Los profesionales extranjeros que trabajan en Barcelona, también conocidos por expats o talento internacional, se declaran satisfechos con estar aquí –así lo indican el 86,5% de los encuestados–, pero señalan la falta de vivienda asequible, el coste de la vida y la burocracia como los tres principales frenos a la competitividad futura de la ciudad.
Curiosamente, estos profesionales que han elegido Barcelona para trabajar y vivir la perciben como una “ciudad turística”: un 62,5% la define así, mientras que la proporción que la considera una ciudad innovadora (7,2%) o sostenible (2%) se mantiene baja. Estas son algunas de las conclusiones de la última edición del International Talent Monitor (ITM), impulsado por el lobby empresarial Barcelona Global, que se ha elaborado a partir de una encuesta a 800 profesionales de 27 nacionalidades, más de la mitad mujeres.
El ITM confirma la elevada satisfacción entre los internacionales (8 de cada 10) por la ciudad de Barcelona y el hecho de que la recomendarían a otros profesionales. Sin embargo, alertan que la competitividad futura de Barcelona depende de afrontar con urgencia tres grandes retos estructurales: el acceso a la vivienda, el coste de la vida y la complejidad administrativa, factores que, a su parecer, penalizan la percepción de la ciudad y su capacidad para atraer y retener talento internacional.

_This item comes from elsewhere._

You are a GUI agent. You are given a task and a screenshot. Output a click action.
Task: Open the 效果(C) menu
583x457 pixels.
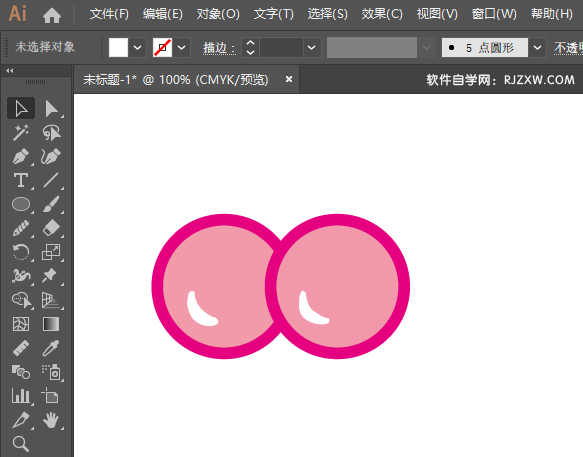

La oferta de vivienda se consolida como el punto más débil del ecosistema de atracción de talento y registra la valoración más baja del estudio (2,2 sobre 7), seguida del coste de la vida, con solo un 20% de satisfechos. A esto se añaden la fiscalidad y los procesos administrativos.
En el ámbito laboral y empresarial, los resultados muestran una ciudad con buenas condiciones de trabajo y apoyo por parte de las empresas, pero con dos obstáculos: la competitividad salarial y la fiscalidad. El 82% afirma que los salarios no son competitivos; y la satisfacción con los impuestos se mantiene en niveles muy bajos, un indicador que el ITM señala como un factor de pérdida de atractivo frente a otros mercados europeos.
El informe destaca que el atractivo de Barcelona se fundamenta en fortalezas con una tendencia al alza, como su conectividad (95,6% de valoraciones positivas), el ambiente cosmopolita (94,5%) y el transporte dentro de la ciudad (88,8%), así como el acceso a la cultura (88,3%) y al deporte (83,5%).
En el caso del transporte, el informe alerta de un “desajuste” entre la buena conectividad urbana y las conexiones fuera del área metropolitana. En términos de vida cotidiana, el ITM también apunta la seguridad, la limpieza y la calidad del aire como ámbitos que continúan pesando en la experiencia urbana.
Según los datos de esta encuesta, el 63% del talento que llega a Barcelona ha vivido y trabajado antes en otra ciudad por motivos profesionales, y esta experiencia es aún más elevada en franjas de edad medias e ingresos más altos.